We haven’t had time to go through all the numbers, but based on management’s guidance, we believe the new structure should create a value package of between $44-$62/share at closing.  Below are some of the key variables:

  • PROPCO REIT
    • 1x special dividend of $1.4BN or $15.40/share ($487 million is cash)
    • 2013 base case dividend of $2.36/share that we think should be valued at a 6-8% yield or a 12.5x implied 2013 EV/EBITDA multiple ($30-$39/share).  Yes, we realize this is a discount to where most REITs trade, but this is justified given:
      • Unique asset class (i.e. of its own)
      • Single tenant risk
      • Regulatory and competitive risks
      • Less asset diversification than many truly “National” REITs
      • Lower value of underlying Real Estate assets compared to other asset classes
  • PNG OPCO
    • Based on today’s closing price, PENN trades at roughly 7x 2013E EBITDA
    • We believe that PNG OPCO should trade at a material discount of 5.0-6.5x ($10-$17/share).
      • When factoring in the rental payments and the 3x leverage, PNG OPCO will in-effect be a highly leveraged entity that bears the following risks:
        • New competition 
        • Regulatory 
        • Economic
      • Offset by some growth opportunities and still a fairly healthy FCF yield

So what are the implications for the other gaming operators and why wouldn’t other operators look at this structure if PENN’s stock reacts favorably to the spinoff?

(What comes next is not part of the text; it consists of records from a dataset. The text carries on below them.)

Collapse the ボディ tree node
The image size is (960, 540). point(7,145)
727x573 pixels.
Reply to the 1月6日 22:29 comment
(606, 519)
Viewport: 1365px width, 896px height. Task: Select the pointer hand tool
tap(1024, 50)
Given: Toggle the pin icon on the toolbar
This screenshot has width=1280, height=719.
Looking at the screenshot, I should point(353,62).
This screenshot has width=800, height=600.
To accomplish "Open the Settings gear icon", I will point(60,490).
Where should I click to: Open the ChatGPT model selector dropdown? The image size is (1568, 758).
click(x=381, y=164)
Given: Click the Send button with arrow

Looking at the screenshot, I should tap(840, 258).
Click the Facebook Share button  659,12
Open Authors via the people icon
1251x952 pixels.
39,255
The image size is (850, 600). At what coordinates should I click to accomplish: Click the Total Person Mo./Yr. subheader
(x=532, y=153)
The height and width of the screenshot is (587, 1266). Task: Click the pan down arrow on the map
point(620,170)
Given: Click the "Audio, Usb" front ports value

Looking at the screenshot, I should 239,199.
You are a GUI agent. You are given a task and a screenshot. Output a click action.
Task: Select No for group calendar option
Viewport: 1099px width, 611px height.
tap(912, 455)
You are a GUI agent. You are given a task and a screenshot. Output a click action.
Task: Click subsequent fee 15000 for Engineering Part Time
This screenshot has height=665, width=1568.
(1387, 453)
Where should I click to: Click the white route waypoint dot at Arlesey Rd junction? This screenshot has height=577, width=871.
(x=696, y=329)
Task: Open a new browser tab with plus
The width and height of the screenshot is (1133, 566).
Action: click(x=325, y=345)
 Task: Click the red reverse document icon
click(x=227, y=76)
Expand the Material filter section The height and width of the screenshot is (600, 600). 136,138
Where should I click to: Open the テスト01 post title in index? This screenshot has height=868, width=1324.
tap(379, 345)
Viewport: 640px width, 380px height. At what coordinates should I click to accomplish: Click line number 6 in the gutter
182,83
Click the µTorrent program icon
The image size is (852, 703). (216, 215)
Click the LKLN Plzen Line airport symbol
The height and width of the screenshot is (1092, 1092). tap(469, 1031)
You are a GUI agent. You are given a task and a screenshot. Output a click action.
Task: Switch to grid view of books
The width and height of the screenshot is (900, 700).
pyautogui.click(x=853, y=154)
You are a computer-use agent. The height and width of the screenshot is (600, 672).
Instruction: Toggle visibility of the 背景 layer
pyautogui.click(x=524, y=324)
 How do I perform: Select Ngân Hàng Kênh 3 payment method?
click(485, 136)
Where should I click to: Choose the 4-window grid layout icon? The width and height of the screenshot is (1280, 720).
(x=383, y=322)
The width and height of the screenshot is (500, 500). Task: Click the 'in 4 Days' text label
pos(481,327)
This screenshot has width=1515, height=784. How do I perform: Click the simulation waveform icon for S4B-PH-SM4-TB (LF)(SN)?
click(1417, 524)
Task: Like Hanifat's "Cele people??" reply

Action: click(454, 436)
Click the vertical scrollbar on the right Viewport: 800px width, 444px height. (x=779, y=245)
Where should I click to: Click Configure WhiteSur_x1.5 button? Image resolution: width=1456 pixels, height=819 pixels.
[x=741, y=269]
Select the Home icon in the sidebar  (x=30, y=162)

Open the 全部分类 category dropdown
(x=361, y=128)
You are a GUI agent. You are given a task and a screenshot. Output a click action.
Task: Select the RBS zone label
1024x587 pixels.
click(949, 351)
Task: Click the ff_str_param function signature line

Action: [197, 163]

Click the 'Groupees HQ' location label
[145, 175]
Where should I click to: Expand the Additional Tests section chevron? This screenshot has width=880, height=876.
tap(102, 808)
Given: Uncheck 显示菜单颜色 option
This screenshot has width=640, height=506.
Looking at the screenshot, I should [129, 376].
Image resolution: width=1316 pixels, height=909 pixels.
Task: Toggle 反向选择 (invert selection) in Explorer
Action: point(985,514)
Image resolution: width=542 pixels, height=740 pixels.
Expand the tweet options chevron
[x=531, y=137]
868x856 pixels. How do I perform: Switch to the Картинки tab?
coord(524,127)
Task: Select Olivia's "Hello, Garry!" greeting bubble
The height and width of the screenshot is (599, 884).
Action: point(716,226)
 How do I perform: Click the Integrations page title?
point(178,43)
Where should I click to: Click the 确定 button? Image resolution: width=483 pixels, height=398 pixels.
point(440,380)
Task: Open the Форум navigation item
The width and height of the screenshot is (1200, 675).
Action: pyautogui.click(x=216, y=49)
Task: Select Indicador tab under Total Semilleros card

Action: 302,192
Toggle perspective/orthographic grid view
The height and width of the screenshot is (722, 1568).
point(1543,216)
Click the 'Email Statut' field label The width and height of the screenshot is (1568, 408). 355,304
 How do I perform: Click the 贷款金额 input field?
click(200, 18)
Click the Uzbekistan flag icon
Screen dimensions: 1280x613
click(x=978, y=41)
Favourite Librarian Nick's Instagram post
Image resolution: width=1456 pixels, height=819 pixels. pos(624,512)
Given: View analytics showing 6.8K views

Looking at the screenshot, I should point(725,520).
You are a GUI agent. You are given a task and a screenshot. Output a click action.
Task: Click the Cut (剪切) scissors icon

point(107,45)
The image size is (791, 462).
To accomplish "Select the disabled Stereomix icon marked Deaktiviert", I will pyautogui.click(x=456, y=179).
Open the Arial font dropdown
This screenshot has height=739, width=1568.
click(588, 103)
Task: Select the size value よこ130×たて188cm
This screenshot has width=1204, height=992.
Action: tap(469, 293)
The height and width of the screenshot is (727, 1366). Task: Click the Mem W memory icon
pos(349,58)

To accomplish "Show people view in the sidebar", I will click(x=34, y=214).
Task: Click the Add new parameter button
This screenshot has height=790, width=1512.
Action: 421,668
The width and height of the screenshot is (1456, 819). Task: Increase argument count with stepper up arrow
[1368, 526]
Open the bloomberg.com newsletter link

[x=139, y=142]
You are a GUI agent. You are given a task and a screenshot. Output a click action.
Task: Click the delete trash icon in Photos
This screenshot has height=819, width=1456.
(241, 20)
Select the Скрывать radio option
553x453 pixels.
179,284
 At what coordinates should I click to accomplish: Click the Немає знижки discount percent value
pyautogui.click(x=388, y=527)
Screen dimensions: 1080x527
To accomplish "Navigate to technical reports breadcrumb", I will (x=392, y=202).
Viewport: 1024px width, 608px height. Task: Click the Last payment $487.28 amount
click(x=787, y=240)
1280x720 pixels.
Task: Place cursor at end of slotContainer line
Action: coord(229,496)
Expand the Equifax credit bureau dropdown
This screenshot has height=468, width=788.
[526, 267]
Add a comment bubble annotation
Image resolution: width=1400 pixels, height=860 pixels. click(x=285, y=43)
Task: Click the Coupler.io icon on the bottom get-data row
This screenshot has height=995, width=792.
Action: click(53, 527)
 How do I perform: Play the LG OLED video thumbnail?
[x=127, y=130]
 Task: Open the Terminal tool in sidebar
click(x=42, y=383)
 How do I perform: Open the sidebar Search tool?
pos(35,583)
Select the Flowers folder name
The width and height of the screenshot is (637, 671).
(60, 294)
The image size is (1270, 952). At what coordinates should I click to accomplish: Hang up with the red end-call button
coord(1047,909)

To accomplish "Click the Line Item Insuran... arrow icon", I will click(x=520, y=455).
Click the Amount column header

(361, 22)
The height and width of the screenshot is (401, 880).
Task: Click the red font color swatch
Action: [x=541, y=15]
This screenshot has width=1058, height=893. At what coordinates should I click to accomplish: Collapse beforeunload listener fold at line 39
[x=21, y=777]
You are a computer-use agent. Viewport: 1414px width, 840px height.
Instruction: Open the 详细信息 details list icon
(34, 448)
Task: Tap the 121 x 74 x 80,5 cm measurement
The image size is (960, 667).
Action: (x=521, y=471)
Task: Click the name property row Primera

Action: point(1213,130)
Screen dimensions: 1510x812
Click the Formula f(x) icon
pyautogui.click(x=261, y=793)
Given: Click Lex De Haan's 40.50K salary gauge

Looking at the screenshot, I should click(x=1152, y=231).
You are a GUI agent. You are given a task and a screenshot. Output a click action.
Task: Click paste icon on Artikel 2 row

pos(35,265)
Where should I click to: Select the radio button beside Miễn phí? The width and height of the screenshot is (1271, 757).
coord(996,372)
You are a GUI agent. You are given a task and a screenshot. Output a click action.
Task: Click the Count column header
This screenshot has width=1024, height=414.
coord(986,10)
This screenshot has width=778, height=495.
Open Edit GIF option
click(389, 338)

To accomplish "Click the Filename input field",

  • The second question is actually easier to answer.  In order to pursue this kind of structure successfully, gaming operators need to have:
    • Low leverage is key and the largest barrier
      • Healthy REITs need to have good dividend coverage ratios – usually at least 1.75x.  So not only will a gaming REIT have to convince investors that its rental base is stable (“bond-like”) but leverage also needs to be reasonable in order to be able to pay a generous dividend yield.  The operating company will also have to have low leverage, given that they will already have a large fixed rental obligation that rating agencies take into consideration.
    • Diversified and stable cash flow stream
      • Given the regulatory and competitive risks inherent in the gaming business, coupled with the discretionary nature of the product, cash flow diversification is key to getting a good multiple/yield
    • Low cash needs
      • Since REITs pay hefty dividends, companies that need to save their cash for a development pipeline or that have heavy capex needs are not good candidates for this type of structure
  • At the very least, gaming investors should be forced to pay more attention to FCF yields vs. just slapping a multiple on to EBITDA

PENN maintained the lowest leverage of any gaming operator so it was the classic fit.  Given its high free cash flow, stable markets, and low capital needs following the opening of Lake Charles in two years, we think ASCA is the most likely pursuer of the PENN strategy.